● **GOAL OF THE EXERCISE**
Copy the data word for word, starting at its first line and ending with the line that contains "coord(52,278)", including that line.

(Items listed in a dataset)
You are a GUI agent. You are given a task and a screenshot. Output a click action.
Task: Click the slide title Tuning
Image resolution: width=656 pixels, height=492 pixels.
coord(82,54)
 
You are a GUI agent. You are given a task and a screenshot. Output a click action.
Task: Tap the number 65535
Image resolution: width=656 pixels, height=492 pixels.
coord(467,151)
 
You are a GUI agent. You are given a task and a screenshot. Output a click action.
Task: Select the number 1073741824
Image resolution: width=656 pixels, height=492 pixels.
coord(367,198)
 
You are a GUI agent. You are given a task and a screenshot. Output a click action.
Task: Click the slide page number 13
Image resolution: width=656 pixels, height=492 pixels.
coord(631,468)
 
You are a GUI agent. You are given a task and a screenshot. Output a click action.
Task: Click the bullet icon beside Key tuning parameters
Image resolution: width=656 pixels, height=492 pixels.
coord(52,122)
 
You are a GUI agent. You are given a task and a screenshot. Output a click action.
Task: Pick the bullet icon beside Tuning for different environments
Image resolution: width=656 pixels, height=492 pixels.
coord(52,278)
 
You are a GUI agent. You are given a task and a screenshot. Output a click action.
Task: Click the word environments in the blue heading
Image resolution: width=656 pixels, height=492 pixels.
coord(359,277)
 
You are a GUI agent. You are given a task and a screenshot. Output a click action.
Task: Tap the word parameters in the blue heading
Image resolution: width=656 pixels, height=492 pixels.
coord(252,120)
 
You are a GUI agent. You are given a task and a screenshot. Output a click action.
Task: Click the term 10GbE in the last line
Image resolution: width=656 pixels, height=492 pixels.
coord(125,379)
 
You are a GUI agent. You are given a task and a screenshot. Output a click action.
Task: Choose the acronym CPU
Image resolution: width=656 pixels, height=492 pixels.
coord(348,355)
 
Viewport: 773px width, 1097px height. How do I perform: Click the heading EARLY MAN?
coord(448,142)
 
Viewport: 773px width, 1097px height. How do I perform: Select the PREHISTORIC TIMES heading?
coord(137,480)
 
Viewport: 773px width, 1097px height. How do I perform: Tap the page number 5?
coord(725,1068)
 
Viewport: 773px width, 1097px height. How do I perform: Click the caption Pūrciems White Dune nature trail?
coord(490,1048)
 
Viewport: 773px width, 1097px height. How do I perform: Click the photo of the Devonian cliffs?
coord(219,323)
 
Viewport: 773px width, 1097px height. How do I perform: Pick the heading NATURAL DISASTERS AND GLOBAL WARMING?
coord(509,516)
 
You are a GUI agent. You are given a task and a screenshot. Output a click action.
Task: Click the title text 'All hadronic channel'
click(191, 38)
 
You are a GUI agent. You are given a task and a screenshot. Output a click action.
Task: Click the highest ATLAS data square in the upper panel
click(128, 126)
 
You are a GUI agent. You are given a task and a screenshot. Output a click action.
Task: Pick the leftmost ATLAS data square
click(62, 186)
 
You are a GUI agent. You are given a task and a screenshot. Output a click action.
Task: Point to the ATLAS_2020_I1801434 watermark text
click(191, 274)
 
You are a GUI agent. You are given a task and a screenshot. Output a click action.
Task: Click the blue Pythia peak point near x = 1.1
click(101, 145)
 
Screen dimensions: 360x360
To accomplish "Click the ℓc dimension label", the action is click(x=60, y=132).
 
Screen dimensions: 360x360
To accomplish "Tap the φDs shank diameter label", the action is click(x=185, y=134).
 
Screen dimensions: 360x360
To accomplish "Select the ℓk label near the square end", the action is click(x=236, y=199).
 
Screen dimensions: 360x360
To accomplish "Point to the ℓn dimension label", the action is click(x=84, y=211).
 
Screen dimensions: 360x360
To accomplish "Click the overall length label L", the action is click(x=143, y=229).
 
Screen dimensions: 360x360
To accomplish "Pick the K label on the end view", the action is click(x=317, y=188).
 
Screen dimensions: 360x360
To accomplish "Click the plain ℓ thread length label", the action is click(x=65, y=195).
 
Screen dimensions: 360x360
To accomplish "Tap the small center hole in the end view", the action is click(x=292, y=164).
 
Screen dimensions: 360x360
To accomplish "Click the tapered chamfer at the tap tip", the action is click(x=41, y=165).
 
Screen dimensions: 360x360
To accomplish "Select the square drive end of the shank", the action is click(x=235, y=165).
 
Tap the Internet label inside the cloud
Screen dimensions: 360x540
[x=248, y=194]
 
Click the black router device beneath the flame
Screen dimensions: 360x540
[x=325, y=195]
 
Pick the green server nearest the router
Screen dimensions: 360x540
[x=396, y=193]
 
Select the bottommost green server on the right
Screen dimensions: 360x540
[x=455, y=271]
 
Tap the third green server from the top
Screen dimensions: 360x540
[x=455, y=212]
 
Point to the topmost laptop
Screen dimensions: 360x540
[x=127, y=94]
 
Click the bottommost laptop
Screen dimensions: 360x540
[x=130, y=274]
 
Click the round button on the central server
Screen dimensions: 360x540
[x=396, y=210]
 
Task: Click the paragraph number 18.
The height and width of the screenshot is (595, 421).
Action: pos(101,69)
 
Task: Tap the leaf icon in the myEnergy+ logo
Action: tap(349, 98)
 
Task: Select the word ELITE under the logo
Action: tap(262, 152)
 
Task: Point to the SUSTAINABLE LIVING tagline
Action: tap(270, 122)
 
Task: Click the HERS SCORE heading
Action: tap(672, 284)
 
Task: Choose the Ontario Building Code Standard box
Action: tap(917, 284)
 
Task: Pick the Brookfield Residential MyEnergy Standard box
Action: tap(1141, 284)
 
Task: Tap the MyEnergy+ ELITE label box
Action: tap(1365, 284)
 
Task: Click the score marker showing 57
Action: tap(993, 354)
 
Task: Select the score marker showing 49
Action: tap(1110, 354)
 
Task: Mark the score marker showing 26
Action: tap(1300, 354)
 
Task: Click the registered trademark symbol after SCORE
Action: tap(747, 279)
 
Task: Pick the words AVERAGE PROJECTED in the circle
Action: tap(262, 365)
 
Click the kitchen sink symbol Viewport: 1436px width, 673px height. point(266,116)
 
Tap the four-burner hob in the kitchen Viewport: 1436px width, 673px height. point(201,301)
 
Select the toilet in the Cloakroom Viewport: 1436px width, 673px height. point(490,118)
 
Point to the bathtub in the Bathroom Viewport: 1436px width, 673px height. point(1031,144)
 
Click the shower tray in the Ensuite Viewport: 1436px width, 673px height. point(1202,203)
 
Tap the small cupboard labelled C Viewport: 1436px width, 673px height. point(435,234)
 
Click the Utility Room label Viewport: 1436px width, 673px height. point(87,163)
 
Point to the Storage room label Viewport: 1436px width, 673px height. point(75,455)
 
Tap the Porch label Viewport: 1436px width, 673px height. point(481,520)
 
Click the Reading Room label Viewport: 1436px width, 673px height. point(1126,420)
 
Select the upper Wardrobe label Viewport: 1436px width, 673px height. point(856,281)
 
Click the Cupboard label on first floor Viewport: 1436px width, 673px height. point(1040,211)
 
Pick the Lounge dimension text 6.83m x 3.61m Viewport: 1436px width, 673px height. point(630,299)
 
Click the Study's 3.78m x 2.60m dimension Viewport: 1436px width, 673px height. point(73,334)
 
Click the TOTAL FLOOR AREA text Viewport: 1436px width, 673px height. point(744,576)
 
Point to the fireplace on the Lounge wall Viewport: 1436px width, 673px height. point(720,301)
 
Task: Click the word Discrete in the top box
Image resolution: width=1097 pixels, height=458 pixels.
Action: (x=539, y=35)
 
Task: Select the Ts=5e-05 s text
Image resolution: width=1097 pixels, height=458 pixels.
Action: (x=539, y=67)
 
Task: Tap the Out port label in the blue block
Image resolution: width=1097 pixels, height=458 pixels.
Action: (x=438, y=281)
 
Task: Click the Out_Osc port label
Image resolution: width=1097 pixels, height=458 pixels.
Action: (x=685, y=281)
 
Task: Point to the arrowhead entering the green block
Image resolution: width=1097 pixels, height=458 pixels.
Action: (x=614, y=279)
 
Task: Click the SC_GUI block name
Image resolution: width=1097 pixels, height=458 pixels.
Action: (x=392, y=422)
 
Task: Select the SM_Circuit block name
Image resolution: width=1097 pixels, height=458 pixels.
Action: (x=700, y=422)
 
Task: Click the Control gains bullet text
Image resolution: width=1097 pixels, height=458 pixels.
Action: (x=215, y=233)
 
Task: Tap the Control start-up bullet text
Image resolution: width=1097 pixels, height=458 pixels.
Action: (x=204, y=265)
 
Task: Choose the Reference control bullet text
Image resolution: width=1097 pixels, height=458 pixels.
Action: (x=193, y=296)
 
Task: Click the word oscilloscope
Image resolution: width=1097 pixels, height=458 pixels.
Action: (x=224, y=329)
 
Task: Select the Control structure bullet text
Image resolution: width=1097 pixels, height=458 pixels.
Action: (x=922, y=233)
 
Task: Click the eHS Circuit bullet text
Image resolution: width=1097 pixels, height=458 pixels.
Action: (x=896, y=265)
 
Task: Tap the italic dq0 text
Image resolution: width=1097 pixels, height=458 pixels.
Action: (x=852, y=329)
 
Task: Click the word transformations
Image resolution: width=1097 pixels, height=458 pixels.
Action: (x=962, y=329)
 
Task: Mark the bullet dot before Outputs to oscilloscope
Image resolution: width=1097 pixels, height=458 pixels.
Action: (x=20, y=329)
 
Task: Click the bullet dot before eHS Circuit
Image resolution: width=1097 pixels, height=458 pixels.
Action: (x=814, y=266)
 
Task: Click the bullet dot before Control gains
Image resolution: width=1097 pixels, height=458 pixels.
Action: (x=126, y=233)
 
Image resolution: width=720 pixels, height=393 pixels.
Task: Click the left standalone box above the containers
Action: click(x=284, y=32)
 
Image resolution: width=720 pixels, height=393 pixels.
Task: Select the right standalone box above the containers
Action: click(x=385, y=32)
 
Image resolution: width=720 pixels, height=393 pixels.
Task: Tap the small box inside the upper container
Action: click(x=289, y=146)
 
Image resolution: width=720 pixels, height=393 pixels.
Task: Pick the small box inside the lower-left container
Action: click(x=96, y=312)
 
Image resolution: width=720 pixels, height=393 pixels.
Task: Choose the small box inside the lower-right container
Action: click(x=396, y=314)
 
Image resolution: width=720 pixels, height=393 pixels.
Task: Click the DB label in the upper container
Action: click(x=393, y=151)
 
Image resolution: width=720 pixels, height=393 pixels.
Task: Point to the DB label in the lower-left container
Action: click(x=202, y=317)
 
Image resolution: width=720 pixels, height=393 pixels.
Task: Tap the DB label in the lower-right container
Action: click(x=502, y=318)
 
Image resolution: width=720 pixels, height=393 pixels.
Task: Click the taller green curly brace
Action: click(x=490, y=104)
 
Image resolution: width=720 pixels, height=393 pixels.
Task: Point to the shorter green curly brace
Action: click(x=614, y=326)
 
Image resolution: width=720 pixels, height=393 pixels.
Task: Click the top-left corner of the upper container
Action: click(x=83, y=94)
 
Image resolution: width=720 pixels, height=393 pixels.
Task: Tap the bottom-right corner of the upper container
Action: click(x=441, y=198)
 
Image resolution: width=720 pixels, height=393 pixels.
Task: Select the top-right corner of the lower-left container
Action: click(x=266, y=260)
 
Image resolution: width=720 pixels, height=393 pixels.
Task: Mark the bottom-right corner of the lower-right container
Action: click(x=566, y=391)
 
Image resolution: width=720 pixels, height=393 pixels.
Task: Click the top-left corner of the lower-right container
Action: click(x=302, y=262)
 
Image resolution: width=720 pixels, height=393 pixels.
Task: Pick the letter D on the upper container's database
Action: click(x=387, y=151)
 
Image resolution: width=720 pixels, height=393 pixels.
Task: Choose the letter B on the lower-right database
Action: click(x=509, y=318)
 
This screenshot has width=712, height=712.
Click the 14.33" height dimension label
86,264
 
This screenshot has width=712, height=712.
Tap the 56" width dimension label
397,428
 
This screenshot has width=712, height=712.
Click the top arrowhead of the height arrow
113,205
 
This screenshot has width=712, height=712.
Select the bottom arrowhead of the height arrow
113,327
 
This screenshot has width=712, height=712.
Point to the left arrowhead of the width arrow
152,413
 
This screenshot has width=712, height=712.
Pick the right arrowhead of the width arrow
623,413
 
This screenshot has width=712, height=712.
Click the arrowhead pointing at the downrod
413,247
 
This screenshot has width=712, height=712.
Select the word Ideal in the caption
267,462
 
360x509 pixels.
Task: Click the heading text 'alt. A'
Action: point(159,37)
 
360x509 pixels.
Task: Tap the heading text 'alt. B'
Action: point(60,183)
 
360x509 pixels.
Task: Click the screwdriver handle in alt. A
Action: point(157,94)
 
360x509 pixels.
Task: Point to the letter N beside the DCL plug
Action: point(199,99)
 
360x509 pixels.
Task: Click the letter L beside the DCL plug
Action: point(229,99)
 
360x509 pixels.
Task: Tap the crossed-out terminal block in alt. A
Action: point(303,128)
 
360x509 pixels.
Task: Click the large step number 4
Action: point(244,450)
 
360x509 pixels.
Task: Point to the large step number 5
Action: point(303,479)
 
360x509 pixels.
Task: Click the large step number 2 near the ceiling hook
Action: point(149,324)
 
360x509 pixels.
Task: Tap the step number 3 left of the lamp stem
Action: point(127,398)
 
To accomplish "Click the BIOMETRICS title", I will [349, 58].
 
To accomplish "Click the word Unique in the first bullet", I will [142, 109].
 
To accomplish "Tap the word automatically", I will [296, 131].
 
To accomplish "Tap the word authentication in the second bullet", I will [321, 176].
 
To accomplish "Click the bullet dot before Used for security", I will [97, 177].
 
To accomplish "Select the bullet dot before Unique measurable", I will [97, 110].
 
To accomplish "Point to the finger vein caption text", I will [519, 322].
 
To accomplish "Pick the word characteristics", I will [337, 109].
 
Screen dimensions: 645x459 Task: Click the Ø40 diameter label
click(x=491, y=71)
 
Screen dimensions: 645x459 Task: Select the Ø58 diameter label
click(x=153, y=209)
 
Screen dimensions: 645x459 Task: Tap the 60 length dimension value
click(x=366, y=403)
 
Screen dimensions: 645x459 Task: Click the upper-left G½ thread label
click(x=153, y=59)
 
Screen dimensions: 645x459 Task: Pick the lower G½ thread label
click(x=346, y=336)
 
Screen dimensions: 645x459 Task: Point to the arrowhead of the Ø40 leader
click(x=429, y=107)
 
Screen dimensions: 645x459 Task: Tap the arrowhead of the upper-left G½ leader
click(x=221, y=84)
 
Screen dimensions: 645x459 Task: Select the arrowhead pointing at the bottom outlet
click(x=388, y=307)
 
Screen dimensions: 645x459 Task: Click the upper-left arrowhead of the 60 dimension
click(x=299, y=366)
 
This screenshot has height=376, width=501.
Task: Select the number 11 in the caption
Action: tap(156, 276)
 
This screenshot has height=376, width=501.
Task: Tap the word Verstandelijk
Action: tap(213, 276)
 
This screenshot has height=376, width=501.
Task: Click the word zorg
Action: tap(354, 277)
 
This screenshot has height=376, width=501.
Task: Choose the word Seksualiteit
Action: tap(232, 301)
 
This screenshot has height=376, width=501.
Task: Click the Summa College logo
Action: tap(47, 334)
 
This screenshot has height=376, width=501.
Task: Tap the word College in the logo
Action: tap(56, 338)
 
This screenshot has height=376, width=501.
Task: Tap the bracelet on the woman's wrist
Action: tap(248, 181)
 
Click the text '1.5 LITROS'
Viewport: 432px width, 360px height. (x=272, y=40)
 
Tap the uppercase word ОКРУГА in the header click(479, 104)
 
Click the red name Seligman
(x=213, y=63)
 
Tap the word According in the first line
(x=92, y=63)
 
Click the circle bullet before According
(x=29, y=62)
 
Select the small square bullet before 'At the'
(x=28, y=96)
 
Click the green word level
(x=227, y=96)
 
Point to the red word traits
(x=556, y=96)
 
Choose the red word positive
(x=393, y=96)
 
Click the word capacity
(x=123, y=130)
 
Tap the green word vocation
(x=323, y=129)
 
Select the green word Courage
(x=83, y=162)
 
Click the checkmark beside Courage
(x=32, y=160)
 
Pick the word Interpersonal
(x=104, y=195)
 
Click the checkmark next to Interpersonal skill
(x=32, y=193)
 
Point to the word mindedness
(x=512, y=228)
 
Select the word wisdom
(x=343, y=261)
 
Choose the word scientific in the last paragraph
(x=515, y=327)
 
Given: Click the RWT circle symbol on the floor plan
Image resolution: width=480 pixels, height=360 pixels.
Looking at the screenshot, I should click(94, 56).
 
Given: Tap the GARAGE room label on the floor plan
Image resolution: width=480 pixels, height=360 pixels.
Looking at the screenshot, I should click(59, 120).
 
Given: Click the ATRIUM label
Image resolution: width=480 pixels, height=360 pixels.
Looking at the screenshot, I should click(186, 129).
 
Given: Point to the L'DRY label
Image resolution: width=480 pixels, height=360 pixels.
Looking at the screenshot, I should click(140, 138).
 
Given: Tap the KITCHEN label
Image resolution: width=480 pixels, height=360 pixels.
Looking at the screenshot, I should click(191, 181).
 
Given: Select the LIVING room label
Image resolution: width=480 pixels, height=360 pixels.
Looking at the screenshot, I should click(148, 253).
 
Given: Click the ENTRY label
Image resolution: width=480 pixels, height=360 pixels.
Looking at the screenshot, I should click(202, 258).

● **RESULT**
You are a GUI agent. You are given a task and a screenshot. Output a click action.
Task: Click the slide title Tuning
Image resolution: width=656 pixels, height=492 pixels.
coord(82,54)
 
You are a GUI agent. You are given a task and a screenshot. Output a click action.
Task: Tap the number 65535
Image resolution: width=656 pixels, height=492 pixels.
coord(467,151)
 
You are a GUI agent. You are given a task and a screenshot. Output a click action.
Task: Select the number 1073741824
Image resolution: width=656 pixels, height=492 pixels.
coord(367,198)
 
You are a GUI agent. You are given a task and a screenshot. Output a click action.
Task: Click the slide page number 13
Image resolution: width=656 pixels, height=492 pixels.
coord(631,468)
 
You are a GUI agent. You are given a task and a screenshot. Output a click action.
Task: Click the bullet icon beside Key tuning parameters
Image resolution: width=656 pixels, height=492 pixels.
coord(52,122)
 
You are a GUI agent. You are given a task and a screenshot. Output a click action.
Task: Pick the bullet icon beside Tuning for different environments
Image resolution: width=656 pixels, height=492 pixels.
coord(52,278)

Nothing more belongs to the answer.